Auch wenn es furchtbar ist, scheint es ein gewisses Element der menschlichen Tragödie bei Naturkatastrophen wie Überschwemmungen unausweichlich. In dicht besiedelten Städten ist es fast unmöglich, nicht in Mitleidenschaft gezogen zu werden, wenn etwas Großes schiefgeht. Allerdings gibt es eine Sache, die in diesen Katastrophen sehr vermeidbar erscheint: die Anwesenheit wilder Tiere. Wenn wir die Tode der Tiere selbst und ihre Behandlung nur für jetzt einmal beiseite lassen, dann ist es immer noch mehr als fragwürdig, Löwen, Tiger und andere große Wildtiere einen Steinwurf vom nächsten Swatch-Store entfernt unterzubringen—dabei tun wir genau das, in aller Welt, in fast jeder Stadt, und ziehen damit jährlich etwa 175 Millionen Besucher an.

Ich bin kein großer Tierrechtsaktivist, aber ein bisschen gesunden Menschenverstand habe ich schon. Und dieser grundlegende gesunde Menschenverstand sagt mir eine Sache, wenn es um das Gefangenhalten wilder Tiere geht: Wahrscheinlich ist das etwas, das wir nicht tun sollten.

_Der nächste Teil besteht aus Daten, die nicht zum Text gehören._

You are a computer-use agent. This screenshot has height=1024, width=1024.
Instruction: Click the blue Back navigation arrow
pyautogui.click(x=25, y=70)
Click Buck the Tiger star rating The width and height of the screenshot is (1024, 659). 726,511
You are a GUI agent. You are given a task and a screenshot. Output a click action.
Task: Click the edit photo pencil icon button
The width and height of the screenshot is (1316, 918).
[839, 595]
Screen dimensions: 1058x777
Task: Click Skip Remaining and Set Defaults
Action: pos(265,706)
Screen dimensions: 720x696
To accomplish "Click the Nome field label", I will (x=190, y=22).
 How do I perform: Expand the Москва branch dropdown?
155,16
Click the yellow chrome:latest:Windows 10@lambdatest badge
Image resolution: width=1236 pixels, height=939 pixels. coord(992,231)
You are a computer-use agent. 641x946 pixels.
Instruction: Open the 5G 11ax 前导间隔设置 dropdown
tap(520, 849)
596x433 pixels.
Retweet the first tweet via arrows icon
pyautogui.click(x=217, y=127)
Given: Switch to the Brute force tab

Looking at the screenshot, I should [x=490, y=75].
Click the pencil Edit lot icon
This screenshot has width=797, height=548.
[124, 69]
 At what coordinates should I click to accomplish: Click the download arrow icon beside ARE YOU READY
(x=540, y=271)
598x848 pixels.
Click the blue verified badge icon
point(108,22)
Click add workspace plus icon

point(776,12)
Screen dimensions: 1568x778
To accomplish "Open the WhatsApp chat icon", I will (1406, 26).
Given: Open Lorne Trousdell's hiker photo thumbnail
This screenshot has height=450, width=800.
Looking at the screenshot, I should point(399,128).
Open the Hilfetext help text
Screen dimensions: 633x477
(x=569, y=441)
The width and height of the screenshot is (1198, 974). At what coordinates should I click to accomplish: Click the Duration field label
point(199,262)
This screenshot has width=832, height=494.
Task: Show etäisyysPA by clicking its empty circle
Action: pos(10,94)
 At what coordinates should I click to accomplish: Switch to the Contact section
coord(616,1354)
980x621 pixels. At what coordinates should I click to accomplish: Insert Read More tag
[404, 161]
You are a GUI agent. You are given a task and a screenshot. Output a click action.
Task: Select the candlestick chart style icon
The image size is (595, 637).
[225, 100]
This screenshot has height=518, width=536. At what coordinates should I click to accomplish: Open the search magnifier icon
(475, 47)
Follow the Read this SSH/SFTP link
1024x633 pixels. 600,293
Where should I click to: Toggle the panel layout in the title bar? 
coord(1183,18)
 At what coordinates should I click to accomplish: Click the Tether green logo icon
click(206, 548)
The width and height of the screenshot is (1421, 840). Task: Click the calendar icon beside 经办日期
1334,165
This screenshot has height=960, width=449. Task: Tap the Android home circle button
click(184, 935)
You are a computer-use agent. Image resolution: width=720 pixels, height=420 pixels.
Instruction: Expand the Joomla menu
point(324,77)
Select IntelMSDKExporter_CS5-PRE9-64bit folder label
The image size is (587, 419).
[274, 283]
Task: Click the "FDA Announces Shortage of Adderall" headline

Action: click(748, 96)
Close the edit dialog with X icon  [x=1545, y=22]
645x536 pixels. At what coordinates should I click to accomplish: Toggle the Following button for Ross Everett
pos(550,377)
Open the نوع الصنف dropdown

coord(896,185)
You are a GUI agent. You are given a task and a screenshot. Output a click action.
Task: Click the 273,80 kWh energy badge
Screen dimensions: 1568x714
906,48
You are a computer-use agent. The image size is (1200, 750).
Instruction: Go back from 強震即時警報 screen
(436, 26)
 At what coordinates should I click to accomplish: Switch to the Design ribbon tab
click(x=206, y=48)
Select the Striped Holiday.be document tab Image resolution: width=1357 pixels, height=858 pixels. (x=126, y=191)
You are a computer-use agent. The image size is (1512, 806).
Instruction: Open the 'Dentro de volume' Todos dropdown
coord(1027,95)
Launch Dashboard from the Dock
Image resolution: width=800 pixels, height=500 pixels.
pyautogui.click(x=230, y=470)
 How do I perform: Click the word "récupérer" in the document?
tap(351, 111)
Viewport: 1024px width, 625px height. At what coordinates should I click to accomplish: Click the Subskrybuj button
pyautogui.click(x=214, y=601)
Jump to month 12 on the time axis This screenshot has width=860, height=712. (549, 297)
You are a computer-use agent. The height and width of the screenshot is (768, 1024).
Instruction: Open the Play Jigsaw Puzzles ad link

Zoos—oder, in ihrer ursprünglichen Form, Menagerien—gibt es schon seit einer überraschend langen Zeit. Das älteste bekannte Beispiel wurde 2009 bei Ausgrabungen in Ägypten freigelegt: Archäologen fanden Beweise, dass dieser Zoo von etwa 3.500 v. Chr. stammte. Bis ins frühe 19. Jahrhundert waren sie allerdings eher Demonstrationen königlicher Macht, wie die Menagerie Ludwigs XIV in Versailles. Erst als moderne Zoos in London, Dublin und Paris entstanden, wurde die Bildung und Unterhaltung der Öffentlichkeit für Tierparks zum Daseinszweck.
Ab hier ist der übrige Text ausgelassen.